Testing set the Model

Result

The demographical profiles of the airline passengers; 65899(51%) were females while 63981(49%) were males. Customer class, 62160 (48%) were business class, 58309 (45%) were Economic class and 9411(7.2%) were Economic plus class. The mean age of the airline passengers was 39.4 years with a standard deviation of 15. The average flight distance was 1190.2 miles The overall accuracy of the model was found to be 95% with a sensitivity of 97% and specificity of 93%

Conclusion

Most of the customers were unsatisfied with the airline service.
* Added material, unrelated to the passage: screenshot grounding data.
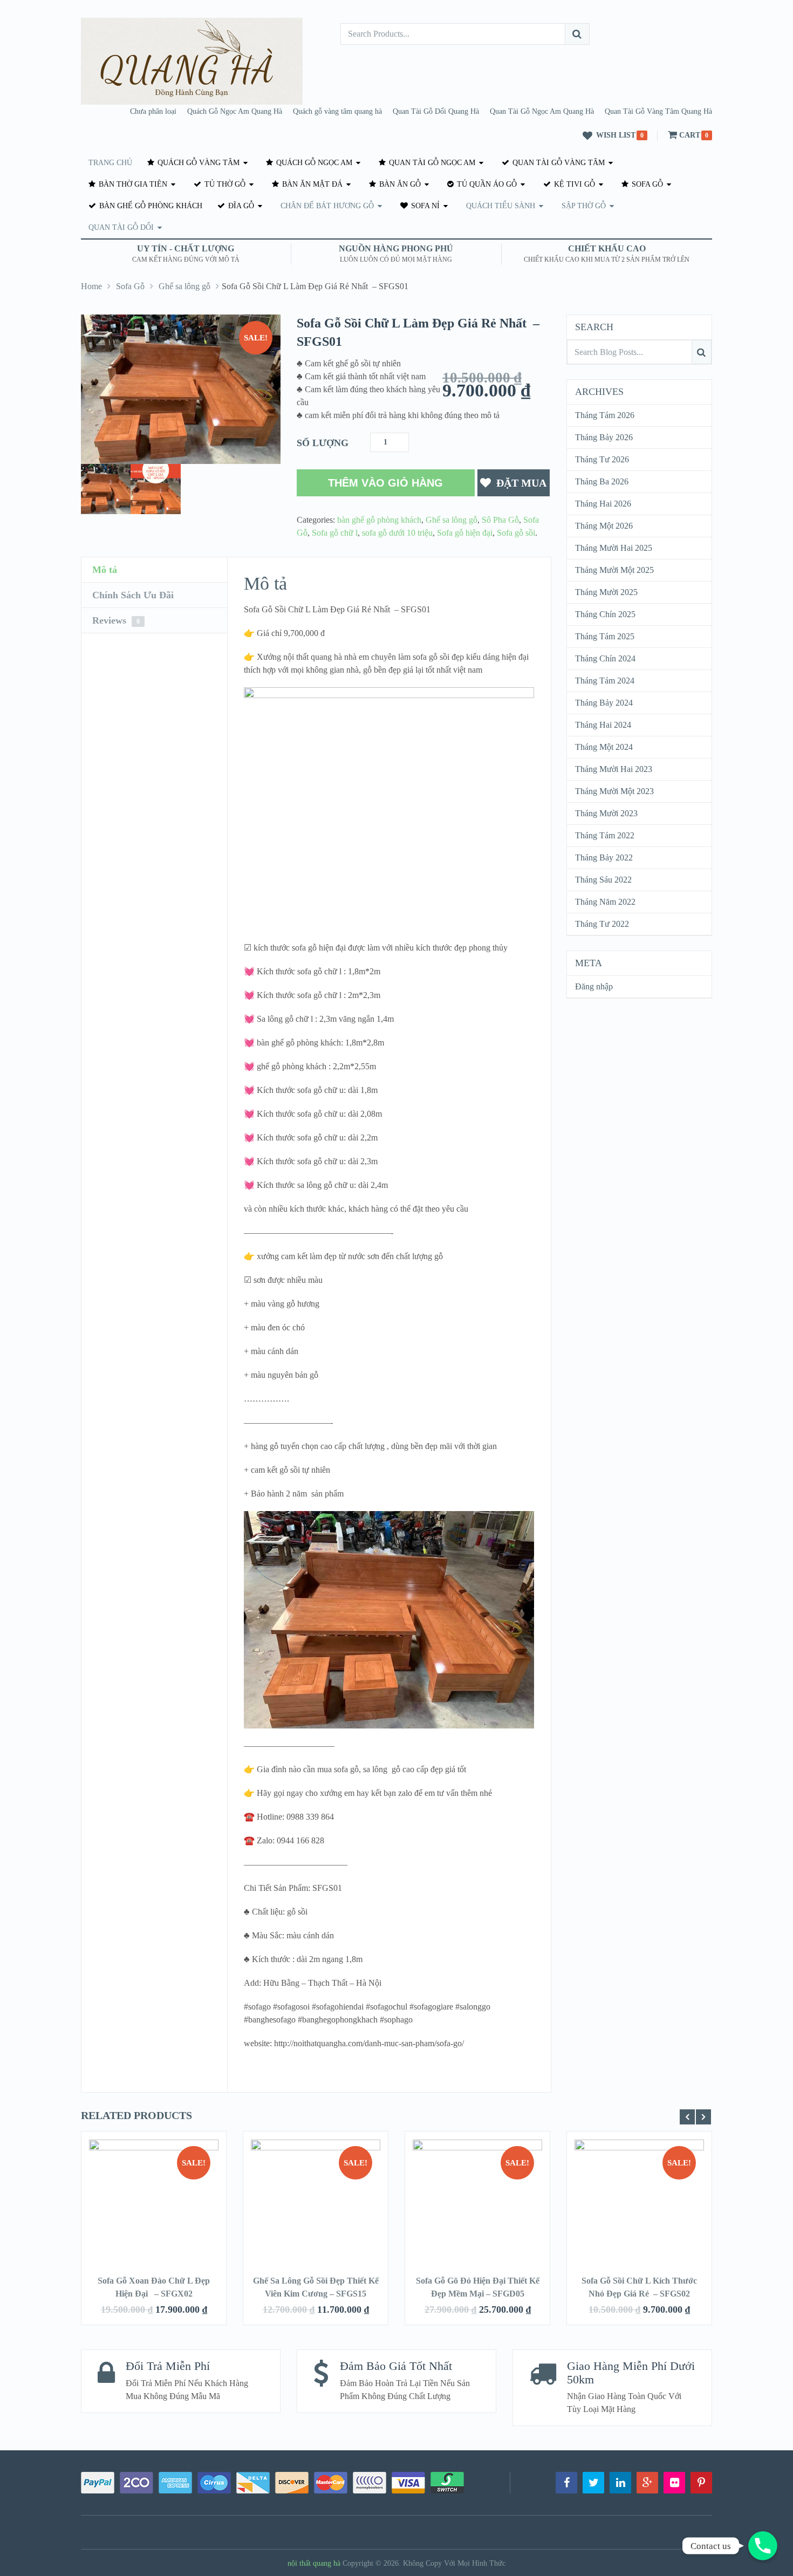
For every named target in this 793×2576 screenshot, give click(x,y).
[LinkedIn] (620, 2482)
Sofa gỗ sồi (516, 532)
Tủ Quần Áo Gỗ (486, 184)
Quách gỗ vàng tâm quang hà (337, 111)
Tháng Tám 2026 (604, 415)
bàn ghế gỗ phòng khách (149, 206)
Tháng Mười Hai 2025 (613, 547)
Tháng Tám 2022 (604, 835)
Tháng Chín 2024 (605, 658)
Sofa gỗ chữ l (335, 532)
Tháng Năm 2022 (605, 901)
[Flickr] (674, 2482)
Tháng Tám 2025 (604, 636)
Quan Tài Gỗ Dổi (121, 227)
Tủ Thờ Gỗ (223, 184)
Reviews (116, 620)
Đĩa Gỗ (240, 206)
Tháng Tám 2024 (604, 680)
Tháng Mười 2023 (606, 813)
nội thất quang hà (314, 2563)
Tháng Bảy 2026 (604, 437)
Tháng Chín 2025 (605, 614)
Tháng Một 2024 (604, 746)
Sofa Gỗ (646, 184)
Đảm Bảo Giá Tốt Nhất (396, 2366)
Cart (689, 135)
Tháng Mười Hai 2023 (613, 769)
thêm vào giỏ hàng (385, 483)
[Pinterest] (701, 2482)
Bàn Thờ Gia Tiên (132, 184)
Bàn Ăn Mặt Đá (311, 184)
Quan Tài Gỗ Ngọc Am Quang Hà (542, 111)
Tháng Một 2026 (604, 525)
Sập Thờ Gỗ (584, 206)
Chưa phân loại (153, 111)
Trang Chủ (110, 163)
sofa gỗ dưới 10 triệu (397, 532)
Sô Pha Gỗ (500, 519)
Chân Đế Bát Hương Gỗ (327, 206)
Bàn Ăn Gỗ (399, 184)
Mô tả (104, 569)
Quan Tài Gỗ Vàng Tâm (557, 163)
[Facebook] (566, 2482)
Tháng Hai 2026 (603, 503)
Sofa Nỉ (424, 206)
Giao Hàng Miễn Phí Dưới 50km (631, 2372)
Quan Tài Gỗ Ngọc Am (431, 163)
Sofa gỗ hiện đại (465, 532)
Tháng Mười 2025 (606, 592)
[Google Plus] (647, 2482)
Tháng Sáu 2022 (603, 879)
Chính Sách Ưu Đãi (133, 595)
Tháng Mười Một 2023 (614, 791)
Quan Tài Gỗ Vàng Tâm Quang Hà (658, 111)
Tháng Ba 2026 (601, 481)
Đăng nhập (594, 986)
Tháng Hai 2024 (603, 724)
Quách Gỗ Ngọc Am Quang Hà (234, 111)
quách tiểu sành (500, 206)
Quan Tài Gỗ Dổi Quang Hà (436, 111)
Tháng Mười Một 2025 (614, 570)
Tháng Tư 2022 (602, 923)
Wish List (615, 135)
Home (91, 286)
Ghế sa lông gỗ (184, 286)
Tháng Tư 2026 (602, 459)
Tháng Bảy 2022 (604, 857)
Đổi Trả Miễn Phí (168, 2366)
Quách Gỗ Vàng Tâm (197, 163)
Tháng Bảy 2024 (604, 702)
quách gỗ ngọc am (313, 163)
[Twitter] (593, 2482)
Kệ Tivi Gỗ (573, 184)
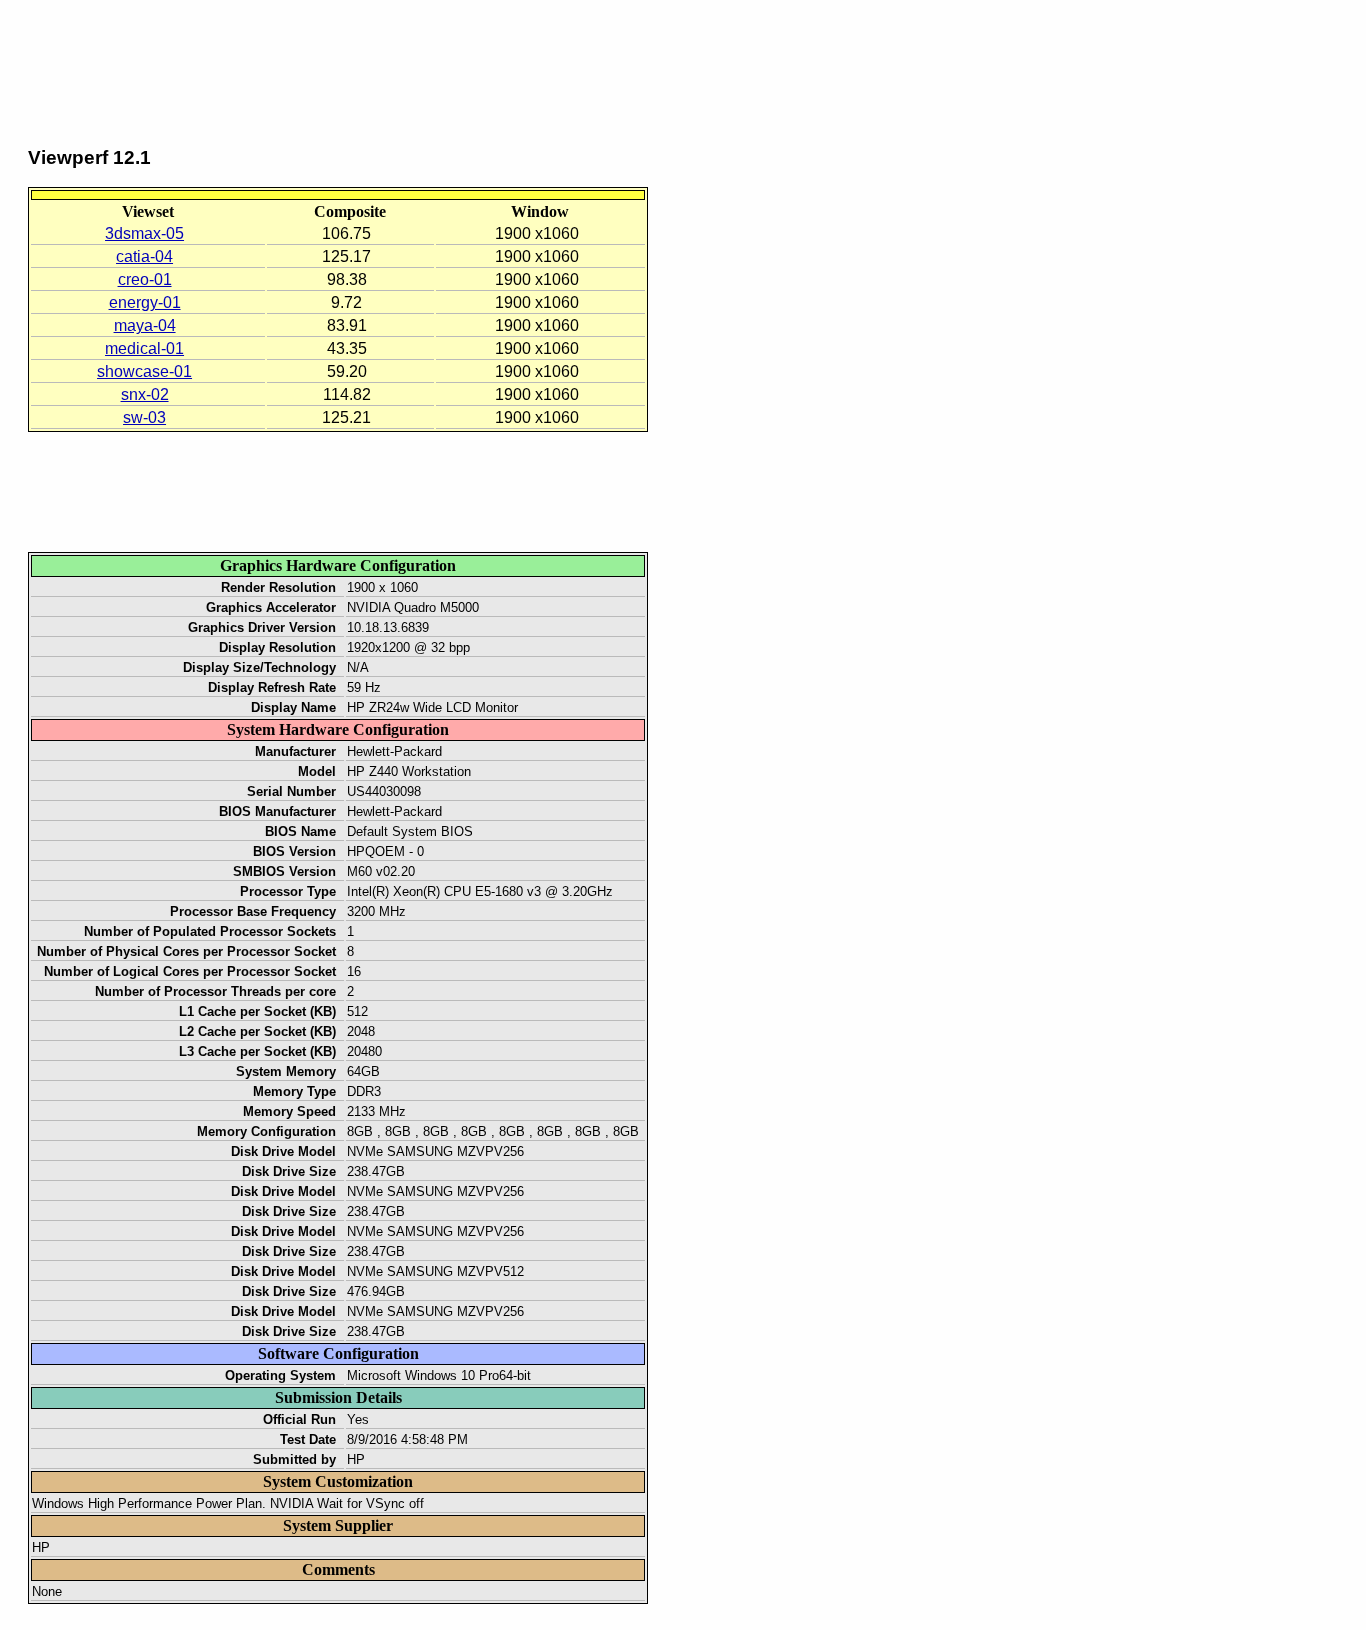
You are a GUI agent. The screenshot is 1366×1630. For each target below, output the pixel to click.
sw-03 (144, 417)
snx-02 (145, 394)
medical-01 (144, 348)
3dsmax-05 (144, 233)
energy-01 (145, 302)
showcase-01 (144, 371)
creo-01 (145, 279)
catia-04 (144, 256)
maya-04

Therefore based on these findings, the Random-Forest algorism predicated 57%  at 95%  accuracy with a sensitivity of 97% and specificity of 93% that the participants were not satisfied with the daily operation of the airline industry, especially in the areas involved in Air travelers purchasing ticket/booking online, values added services such, In-flight Wi-Fi service check-in in service, Baggage handling, in-flight entertainments, customer service quality, timely departure time, safety, customer service solutions, price, website ease of use.

Recommendation

Considering that 57% of participants reported not being satisfied with airline service rendered this is a significant proportion that may significantly decrease the daily, weekly or monthly income revenues generated. Therefore, this study recommends that the airline industry should endeavor to improve daily operation services, especially in the areas of travelers purchasing tickets/booking online, value-added services such, as In-flight Wi-Fi service, check-in service, Baggage handling, inflight entertainment, customer service quality, timely departure time, safety, customer service solutions, price, website ease of use. This will increase the volume of patronage and, as a result, boost their market share and hence profitability.